2

I am using ctree function within party R package. I would like to idenfiy all predictors that are used within the tree in order to reduce the data.frame dimension used for further analyses. For example:

library(ctree)
data(ozone)
myModel<-ctree(Ozone~., data=na.omit(airquality))
plot(myModel)

I would like a function receiving myModel and returning Temp, Wind and Ozone

Giorgio Spedicato
  • 2,413
  • 3
  • 31
  • 45

2 Answers2

4

Just for completeness: The answer by NicE pertains to the ctree() implementation in the party package. If someone wants to do the same thing based on the new (and recommended) implementation in the partykit package, then a different function is necessary because the internal representation completely changed.
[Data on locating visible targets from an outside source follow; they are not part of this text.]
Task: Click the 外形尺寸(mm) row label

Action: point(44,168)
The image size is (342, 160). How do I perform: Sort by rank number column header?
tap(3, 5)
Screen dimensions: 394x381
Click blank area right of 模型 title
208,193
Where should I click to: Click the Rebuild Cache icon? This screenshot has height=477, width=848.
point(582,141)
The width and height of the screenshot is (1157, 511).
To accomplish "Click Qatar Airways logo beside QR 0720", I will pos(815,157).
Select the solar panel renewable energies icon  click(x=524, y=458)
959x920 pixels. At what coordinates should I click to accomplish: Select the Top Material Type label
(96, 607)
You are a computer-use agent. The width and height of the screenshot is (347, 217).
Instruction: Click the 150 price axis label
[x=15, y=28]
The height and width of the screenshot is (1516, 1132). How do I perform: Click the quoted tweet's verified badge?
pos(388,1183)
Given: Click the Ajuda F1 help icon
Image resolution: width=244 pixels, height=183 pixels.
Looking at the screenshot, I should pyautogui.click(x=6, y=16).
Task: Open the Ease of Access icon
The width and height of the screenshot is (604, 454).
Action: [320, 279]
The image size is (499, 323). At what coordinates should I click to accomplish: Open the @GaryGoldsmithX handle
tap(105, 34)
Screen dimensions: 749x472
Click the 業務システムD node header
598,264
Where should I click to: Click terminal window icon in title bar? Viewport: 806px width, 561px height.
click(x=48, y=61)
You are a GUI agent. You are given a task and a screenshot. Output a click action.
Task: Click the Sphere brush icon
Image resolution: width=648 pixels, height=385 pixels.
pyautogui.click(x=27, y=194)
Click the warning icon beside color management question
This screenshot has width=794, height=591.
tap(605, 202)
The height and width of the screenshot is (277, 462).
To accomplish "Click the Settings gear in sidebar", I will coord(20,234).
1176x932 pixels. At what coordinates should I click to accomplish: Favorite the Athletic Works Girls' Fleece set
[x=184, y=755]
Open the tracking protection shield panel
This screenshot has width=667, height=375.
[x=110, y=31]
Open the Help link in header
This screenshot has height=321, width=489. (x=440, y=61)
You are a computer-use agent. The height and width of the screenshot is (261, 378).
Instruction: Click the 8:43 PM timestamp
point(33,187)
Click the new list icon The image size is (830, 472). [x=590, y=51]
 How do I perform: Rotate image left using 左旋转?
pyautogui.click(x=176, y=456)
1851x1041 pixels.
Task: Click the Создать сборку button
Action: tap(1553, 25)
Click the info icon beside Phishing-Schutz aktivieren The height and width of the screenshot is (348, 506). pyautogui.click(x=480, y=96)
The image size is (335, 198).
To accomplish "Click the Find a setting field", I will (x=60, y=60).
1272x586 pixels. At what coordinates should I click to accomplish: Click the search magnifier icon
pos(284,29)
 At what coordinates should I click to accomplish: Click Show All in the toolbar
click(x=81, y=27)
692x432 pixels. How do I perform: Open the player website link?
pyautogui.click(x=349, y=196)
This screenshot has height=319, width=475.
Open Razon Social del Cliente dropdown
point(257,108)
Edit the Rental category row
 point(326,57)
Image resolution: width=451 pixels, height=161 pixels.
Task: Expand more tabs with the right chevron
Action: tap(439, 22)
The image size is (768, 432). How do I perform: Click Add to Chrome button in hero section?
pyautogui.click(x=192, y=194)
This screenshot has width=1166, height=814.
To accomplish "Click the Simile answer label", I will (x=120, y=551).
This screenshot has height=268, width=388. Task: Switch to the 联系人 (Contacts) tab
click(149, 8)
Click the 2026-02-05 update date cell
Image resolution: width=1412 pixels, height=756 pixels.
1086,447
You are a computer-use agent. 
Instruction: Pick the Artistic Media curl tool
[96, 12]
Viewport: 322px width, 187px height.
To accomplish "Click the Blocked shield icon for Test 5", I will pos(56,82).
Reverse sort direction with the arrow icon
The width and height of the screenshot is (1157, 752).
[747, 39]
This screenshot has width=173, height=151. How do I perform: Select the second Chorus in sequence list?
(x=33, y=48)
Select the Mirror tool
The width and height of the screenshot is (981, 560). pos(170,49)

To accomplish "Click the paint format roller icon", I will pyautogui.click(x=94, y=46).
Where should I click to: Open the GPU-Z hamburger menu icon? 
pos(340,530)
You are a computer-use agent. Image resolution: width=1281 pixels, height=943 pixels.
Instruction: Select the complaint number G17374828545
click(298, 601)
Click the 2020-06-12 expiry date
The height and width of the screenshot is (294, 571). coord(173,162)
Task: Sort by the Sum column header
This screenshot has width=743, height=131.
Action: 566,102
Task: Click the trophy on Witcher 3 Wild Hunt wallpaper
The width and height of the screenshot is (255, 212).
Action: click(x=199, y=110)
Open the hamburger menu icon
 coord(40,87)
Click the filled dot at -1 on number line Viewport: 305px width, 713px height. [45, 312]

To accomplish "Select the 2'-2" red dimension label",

getUsefulPredictors <- function(x) {
  varid <- nodeapply(x, ids = nodeids(x),
    FUN = function(n) split_node(n)$varid)
  varid <- unique(unlist(varid))
  names(data_party(x))[varid]
}

This first obtains the variable ID varid from each split in each node of the tree. Then the names of the model frame are obtained and those pertaining to the unique variable IDs returned. In your example:

library("partykit")
myModel <- ctree(Ozone ~ ., data = na.omit(airquality))
getUsefulPredictors(myModel)    
## [1] "Temp" "Wind"
Achim Zeileis
  • 15,710
  • 1
  • 39
  • 49
1

You can try using this:

getUsefulPredictors<-function(x){
  flatTree<-unlist(x@tree)
  pred<-unique(flatTree[grepl("*variableName",names(flatTree))])
  return(pred)
}

It flattens the trees and looks for the elements having variableName in their name

Run on your model it returns:

getUsefulPredictors(myModel)
#[1] "Temp" "Wind"
NicE
  • 21,165
  • 3
  • 51
  • 68